[Data provided — start]

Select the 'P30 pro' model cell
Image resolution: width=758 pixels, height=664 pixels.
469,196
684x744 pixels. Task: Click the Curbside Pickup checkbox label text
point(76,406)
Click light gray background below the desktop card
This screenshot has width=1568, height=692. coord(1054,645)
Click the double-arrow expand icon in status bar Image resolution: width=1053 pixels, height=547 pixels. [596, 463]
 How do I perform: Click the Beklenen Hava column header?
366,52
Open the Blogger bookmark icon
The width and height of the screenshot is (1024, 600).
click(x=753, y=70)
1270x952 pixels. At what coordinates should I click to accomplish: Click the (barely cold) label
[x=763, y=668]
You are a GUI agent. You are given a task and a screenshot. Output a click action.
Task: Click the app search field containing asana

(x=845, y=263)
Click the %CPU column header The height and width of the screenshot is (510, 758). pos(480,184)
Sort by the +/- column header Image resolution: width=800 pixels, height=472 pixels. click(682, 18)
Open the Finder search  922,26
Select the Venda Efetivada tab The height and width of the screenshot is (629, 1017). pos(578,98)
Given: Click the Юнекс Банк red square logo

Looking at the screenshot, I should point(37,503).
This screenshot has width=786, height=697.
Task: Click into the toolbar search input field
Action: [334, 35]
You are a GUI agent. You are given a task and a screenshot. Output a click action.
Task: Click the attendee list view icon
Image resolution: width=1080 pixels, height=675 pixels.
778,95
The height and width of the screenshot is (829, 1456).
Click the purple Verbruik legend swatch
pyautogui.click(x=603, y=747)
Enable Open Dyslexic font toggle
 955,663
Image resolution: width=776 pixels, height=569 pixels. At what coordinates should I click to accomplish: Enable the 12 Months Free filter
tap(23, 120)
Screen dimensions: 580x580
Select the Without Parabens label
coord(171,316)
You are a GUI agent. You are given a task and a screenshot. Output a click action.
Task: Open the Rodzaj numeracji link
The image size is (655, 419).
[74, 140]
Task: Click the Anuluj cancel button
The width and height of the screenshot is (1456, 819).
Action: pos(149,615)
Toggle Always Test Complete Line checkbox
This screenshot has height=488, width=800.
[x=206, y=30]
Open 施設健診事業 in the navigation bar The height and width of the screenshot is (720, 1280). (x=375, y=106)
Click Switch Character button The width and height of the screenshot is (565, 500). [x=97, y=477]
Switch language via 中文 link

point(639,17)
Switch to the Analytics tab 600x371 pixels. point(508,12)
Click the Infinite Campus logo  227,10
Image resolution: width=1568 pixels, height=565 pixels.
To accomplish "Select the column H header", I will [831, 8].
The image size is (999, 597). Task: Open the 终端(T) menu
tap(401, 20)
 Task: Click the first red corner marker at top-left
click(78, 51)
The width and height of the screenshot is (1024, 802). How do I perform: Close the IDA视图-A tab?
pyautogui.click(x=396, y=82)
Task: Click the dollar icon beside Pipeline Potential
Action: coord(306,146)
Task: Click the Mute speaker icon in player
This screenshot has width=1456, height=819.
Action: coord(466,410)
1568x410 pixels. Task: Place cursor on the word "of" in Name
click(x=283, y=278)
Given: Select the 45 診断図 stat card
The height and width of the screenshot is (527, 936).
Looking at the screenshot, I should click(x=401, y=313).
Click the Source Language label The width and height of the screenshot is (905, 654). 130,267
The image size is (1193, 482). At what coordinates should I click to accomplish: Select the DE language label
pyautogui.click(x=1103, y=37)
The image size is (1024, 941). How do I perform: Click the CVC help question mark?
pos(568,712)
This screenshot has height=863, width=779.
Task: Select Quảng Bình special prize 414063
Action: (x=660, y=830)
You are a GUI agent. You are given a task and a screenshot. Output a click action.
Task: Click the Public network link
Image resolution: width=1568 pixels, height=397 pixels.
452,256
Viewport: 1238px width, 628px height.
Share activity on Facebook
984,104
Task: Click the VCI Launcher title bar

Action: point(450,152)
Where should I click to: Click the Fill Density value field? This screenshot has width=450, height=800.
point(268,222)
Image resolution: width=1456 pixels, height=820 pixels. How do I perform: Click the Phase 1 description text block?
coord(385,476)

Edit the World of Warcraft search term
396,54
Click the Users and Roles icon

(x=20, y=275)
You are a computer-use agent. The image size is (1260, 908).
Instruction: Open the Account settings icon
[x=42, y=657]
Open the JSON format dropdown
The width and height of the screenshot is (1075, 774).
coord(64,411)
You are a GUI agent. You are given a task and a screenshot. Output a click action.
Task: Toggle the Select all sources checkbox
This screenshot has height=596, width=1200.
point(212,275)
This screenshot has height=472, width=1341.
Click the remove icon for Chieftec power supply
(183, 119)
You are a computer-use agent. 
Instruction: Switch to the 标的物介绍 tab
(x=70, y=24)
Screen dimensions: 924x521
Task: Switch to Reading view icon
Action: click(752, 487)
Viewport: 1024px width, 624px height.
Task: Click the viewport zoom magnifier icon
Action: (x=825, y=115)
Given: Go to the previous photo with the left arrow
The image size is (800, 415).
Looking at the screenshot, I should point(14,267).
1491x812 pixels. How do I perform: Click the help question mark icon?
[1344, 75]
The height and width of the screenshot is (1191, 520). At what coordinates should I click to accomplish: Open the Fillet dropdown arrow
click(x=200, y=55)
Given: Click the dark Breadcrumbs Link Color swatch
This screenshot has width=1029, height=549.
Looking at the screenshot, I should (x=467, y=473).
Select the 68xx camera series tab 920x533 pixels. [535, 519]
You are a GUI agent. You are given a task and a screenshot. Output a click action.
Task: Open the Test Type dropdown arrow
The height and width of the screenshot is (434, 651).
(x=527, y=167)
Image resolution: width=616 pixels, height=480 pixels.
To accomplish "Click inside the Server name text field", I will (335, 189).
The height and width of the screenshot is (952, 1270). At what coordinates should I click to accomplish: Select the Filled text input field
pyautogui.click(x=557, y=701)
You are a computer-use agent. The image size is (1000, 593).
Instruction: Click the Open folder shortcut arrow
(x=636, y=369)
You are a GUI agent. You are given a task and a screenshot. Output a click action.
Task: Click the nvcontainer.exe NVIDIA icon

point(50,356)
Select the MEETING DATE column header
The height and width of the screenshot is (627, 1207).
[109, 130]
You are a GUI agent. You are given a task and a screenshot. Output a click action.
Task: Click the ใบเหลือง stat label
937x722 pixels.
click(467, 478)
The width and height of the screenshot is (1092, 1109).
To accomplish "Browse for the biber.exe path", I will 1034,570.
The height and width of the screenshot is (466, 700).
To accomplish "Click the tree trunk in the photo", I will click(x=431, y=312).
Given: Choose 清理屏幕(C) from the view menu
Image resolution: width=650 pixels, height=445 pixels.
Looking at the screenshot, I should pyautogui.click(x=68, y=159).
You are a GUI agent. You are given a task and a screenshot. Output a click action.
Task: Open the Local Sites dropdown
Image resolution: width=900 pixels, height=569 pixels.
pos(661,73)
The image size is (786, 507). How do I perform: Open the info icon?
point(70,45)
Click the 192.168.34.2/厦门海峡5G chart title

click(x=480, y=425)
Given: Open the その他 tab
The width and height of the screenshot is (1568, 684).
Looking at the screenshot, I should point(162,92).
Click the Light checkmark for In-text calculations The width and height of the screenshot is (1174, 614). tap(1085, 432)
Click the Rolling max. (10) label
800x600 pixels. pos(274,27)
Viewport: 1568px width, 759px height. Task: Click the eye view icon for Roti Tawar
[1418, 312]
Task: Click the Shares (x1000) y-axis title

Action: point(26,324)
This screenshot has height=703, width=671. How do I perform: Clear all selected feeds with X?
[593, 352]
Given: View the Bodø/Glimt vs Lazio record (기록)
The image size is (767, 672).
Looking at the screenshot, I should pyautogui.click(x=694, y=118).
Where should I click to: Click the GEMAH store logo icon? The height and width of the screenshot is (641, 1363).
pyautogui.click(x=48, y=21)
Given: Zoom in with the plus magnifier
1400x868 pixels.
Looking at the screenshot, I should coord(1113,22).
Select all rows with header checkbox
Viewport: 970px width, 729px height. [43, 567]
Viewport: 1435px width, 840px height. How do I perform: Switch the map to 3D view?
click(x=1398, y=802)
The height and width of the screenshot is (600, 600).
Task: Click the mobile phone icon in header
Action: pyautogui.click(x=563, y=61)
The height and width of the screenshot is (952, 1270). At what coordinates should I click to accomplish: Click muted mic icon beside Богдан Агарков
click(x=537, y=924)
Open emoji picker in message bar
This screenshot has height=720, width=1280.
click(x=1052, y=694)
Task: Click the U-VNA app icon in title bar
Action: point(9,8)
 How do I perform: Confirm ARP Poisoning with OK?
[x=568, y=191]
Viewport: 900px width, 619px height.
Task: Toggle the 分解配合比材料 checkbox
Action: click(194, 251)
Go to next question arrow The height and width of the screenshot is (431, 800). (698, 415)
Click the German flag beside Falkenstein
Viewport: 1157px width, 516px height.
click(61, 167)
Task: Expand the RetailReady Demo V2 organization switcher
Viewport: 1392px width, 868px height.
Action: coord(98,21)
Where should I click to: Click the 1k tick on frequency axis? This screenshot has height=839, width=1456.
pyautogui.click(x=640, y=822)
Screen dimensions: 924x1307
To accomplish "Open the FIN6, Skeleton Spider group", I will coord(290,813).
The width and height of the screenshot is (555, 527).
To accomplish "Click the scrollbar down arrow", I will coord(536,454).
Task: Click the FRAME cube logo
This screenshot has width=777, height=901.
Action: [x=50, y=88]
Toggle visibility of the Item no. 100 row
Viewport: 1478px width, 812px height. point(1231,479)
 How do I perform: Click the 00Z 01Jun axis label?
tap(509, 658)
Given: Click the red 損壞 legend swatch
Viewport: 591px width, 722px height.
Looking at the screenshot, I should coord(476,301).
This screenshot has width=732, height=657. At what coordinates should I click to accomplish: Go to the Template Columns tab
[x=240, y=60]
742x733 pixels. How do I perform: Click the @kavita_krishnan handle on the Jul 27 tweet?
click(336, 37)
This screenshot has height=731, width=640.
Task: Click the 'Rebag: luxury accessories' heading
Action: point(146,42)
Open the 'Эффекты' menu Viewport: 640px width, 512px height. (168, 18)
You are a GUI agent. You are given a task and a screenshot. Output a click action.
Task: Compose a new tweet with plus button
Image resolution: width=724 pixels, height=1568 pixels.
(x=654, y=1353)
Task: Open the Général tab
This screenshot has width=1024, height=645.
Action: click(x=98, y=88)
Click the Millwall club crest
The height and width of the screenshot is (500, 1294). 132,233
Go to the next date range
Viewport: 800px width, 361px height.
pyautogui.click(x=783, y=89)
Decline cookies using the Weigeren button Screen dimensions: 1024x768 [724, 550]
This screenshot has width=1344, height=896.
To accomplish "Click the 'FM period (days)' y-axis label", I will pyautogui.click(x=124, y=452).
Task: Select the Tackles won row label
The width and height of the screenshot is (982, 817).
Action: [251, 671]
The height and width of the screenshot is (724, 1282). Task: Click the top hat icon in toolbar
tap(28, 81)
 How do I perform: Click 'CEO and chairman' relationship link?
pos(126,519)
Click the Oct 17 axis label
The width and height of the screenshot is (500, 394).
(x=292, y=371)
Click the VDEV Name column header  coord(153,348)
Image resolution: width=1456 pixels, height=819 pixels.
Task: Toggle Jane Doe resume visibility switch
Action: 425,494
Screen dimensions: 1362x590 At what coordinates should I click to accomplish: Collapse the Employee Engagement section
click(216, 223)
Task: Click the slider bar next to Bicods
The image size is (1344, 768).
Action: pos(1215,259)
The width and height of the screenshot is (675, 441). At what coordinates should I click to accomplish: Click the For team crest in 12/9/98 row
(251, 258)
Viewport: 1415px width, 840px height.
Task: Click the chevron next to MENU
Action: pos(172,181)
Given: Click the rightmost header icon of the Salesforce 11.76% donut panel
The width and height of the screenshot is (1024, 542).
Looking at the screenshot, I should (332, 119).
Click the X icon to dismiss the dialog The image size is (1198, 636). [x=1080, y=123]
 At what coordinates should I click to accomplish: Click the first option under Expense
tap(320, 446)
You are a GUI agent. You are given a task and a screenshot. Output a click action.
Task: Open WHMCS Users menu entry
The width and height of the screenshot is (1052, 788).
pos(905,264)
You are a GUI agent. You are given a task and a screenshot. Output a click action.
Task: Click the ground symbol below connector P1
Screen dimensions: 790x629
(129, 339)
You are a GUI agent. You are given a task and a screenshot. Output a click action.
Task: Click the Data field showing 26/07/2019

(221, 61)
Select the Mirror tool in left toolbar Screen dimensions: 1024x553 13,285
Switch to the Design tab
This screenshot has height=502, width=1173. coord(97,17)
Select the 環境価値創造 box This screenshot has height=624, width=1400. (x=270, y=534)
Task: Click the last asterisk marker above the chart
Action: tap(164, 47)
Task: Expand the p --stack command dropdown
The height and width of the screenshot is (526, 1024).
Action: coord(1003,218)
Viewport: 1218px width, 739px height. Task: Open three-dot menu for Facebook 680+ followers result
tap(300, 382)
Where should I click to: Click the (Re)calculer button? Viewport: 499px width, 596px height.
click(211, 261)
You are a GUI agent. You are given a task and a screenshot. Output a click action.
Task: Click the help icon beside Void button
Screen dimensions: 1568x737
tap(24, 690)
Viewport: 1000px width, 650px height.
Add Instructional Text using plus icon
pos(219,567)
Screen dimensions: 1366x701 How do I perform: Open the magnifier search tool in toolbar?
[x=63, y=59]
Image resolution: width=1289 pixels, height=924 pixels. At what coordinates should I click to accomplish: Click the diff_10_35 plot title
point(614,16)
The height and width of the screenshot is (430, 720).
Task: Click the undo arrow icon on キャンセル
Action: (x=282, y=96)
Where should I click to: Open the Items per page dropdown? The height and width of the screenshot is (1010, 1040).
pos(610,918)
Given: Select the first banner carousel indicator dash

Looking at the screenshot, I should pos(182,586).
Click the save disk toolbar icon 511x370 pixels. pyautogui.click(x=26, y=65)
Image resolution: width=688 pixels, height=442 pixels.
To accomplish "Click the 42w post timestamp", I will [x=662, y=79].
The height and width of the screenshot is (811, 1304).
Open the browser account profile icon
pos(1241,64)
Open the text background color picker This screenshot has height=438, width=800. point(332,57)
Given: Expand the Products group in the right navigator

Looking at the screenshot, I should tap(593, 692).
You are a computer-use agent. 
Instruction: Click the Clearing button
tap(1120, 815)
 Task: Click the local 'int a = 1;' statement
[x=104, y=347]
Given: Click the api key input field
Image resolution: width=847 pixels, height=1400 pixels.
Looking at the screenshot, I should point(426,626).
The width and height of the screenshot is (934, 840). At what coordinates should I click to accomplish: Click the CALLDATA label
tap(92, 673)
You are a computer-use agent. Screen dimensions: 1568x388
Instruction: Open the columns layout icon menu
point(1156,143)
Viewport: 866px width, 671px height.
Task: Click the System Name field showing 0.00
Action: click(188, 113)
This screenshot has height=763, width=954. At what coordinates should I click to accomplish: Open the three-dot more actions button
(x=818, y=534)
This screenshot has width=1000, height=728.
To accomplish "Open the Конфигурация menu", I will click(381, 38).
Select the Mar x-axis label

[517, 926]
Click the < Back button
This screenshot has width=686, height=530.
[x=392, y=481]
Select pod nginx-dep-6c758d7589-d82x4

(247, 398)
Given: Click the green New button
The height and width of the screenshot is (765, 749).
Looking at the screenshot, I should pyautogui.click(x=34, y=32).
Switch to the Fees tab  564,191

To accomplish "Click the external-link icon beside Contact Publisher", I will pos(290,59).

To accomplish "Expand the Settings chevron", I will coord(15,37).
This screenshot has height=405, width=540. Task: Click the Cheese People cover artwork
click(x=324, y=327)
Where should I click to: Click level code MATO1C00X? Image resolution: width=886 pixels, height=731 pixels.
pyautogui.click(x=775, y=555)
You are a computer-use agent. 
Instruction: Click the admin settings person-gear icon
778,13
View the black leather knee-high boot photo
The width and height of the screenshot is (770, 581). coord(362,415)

[Data provided — finish]

How to complete this task: What is the count of lines in the data above containing the string "will"? Write the number and nothing else.

Answer area: 11